I have recently met this problem in my abstract algebra dealing with PID rings and coprimes stating:
Let D be a PID ring $ a,b \in D $ two coprime elements. We are to show that for all $ m,n \in \mathbb{N} $ we have $ a^m,b^n $ are also coprime.
Now to be honest I really have no idea on this one as I know intuitively this holds for integers but for an arbitrary PID, this I cannot show.

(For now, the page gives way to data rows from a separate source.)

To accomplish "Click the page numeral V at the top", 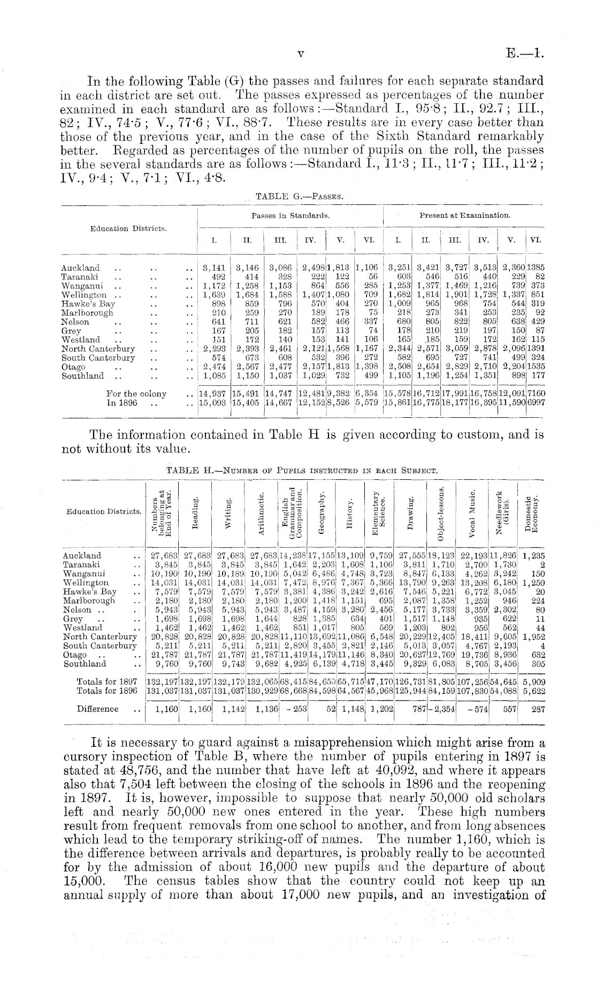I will [301, 53].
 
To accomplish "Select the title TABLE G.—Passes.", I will [300, 196].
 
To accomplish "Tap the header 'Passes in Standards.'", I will [291, 216].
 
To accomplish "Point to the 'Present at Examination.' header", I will [464, 216].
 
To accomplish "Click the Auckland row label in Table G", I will [80, 267].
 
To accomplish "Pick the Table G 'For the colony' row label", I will [136, 394].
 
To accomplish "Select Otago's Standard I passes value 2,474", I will [213, 367].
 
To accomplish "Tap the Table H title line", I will [303, 471].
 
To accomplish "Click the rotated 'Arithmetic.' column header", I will [261, 512].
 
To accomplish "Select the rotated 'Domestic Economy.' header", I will [531, 512].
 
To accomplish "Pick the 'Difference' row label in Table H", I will [97, 709].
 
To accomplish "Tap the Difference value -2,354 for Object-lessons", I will [440, 709].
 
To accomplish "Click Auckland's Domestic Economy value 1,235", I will [533, 556].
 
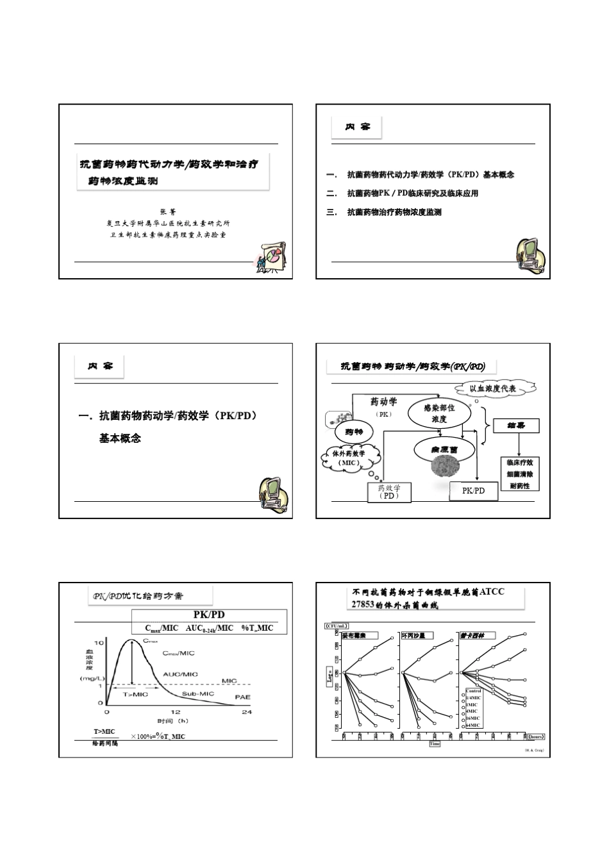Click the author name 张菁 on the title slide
[x=171, y=211]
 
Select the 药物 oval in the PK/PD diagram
[x=354, y=431]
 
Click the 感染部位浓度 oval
[x=439, y=413]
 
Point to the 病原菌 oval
[x=444, y=449]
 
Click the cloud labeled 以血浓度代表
[x=494, y=388]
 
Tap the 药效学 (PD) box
[x=388, y=492]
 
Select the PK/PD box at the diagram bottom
[x=473, y=490]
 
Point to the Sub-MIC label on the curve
[x=197, y=693]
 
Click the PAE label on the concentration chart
[x=242, y=697]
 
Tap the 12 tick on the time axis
[x=175, y=712]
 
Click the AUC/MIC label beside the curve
[x=180, y=674]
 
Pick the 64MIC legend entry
[x=473, y=725]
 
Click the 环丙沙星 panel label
[x=413, y=636]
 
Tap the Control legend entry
[x=473, y=691]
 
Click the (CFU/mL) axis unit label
[x=337, y=625]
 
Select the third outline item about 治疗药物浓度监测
[x=394, y=212]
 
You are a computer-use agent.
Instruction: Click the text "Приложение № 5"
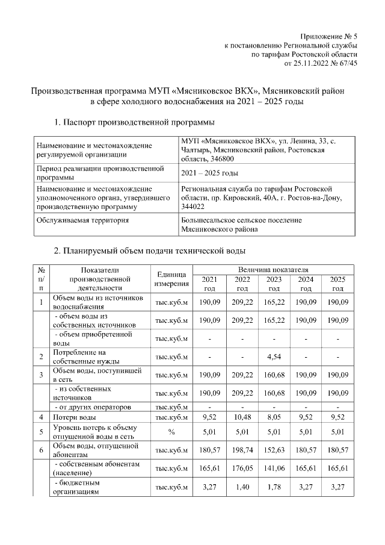tap(329, 37)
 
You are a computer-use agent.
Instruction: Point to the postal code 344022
tap(193, 207)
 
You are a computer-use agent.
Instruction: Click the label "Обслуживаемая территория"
tap(82, 220)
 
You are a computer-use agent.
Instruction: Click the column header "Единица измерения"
tap(172, 278)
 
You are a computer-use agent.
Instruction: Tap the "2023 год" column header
tap(274, 284)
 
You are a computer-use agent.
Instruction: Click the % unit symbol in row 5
tap(172, 431)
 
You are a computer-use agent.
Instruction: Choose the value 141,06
tap(274, 468)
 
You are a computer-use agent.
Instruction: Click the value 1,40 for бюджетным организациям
tap(241, 487)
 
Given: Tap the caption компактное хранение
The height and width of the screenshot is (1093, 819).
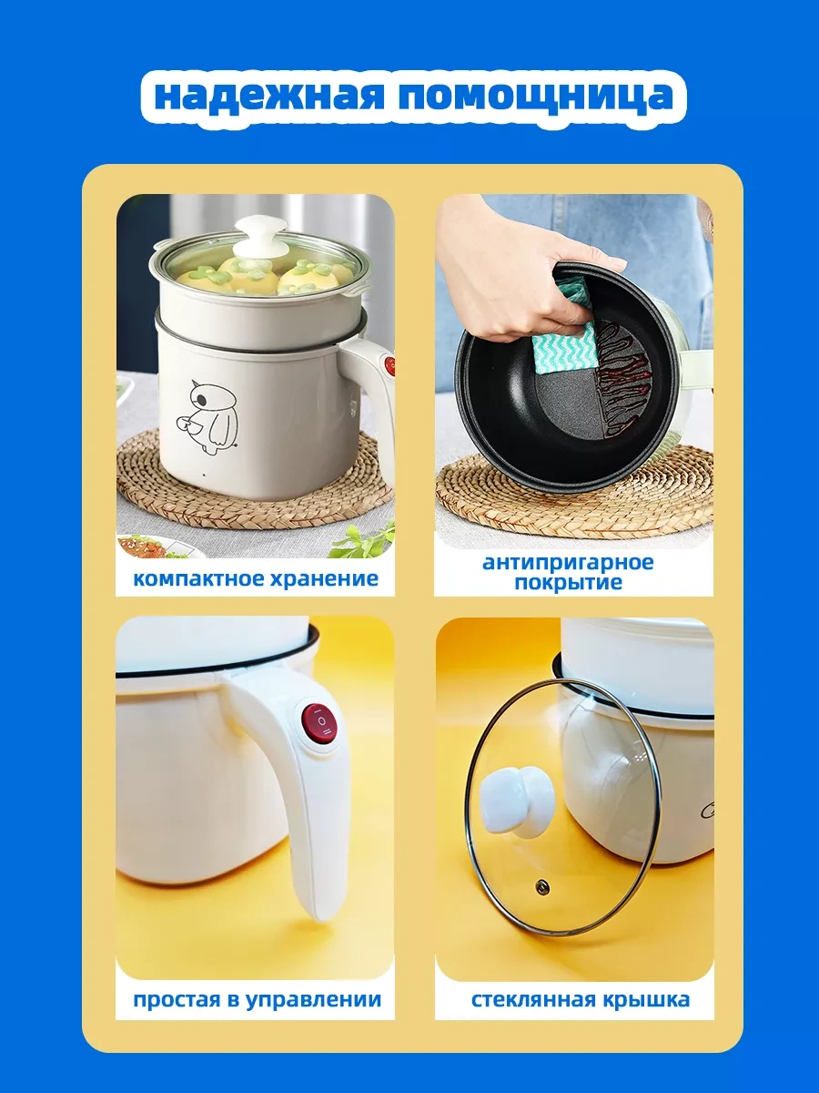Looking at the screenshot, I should (256, 578).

I certainly appreciate the help, thanks.
I'm not entirely sure what you mean by coprime.
If you mean that $(a,b) = (1)$. Then for any $m,n\in\mathbb{N}$, $(a,b)^{n+m}$ is the ideal generated by $a^{n+m},a^{n+m-1}b,\ldots,ab^{n+m-1},b^{n+m}$. Each of these generators is divisible by either $a^m$ or $b^n$, and thus $(a,b)^{n+m}\subset (a^m,b^n)$, but $(a,b) = (1)$, so $(a,b)^{n+m} = (1)^{n+m} = (1)$, so $(1)\subset (a^m,b^n)$, so $(a^m,b^n) = (1)$
If you mean that in the unique factorization of $a,b$, any prime that divides $a$ cannot divide $b$, and vice versa, then the same is obviously true for $a^m,b^n$ (by the factorization of $a,b$ into primes, you have an obvious factorization of $a^m,b^n$ into primes. Now use uniqueness of this factorization).